## [TEXT TO READ]
In the example, we are simulating a family of five eager to eat some dinner! However, they can't eat until the food has arrived. We could have controlled this behavior before by defining, starting, and joining the `delivery` thread before the five `eatFood()` threads began. However, using `wait()` and `notifyAll()`, we can start them in any order, and each `eatFood()` thread will `wait()` until a call to `notifyAll()` by another thread tells them to proceed to check again.
 
The `synchronized` block is used here to tell Java that only one thread should be able to read from and write to the `foodArrived()` field at a time.
 
The `wait()` function is used to pause execution for a thread until a call has been made to `notifyAll()`, which triggers another check of the condition.
 
The `notifyAll()` function is used to tell all threads that are currently waiting that they may now proceed.

## [PROVIDED MATERIAL]
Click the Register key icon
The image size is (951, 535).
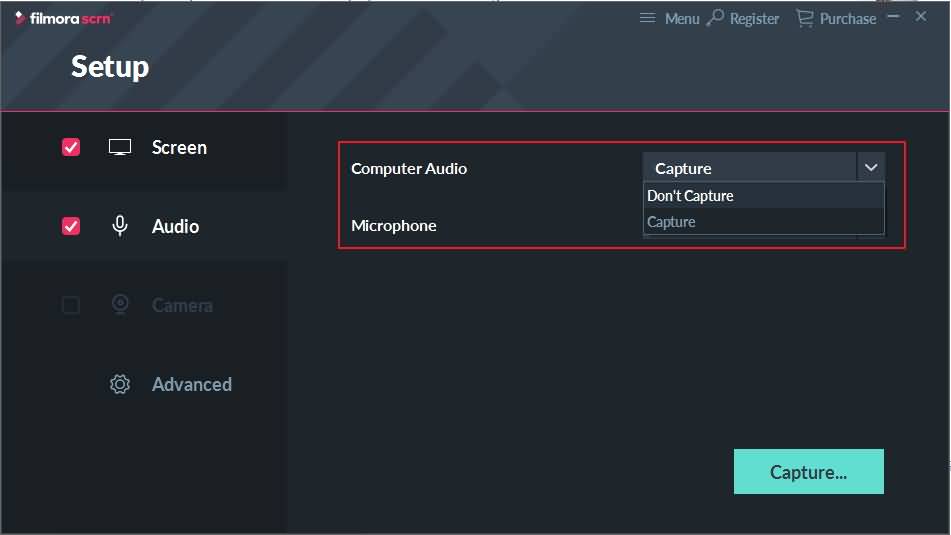(715, 18)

## [PROBLEMS TO WORK ON]
(1) Decide whether each statement agrees with the passage on Java threads, answering yes or no and quoting the words of the passage that settle it. (a) The example simulates a family of five. (b) When `wait()` and `notifyAll()` are used, the delivery thread must be started before the eating threads. (c) The `notifyAll()` function tells only one waiting thread that it may proceed.
(2) In the passage on Java threads, what does a call to `notifyAll()` trigger for a paused thread?

## [CORRECT ANSWERS]
(1)
(a) Yes: "we are simulating a family of five eager to eat some dinner!"
(b) No: "we can start them in any order"
(c) No: "to tell all threads that are currently waiting that they may now proceed"

(2) It triggers another check of the condition.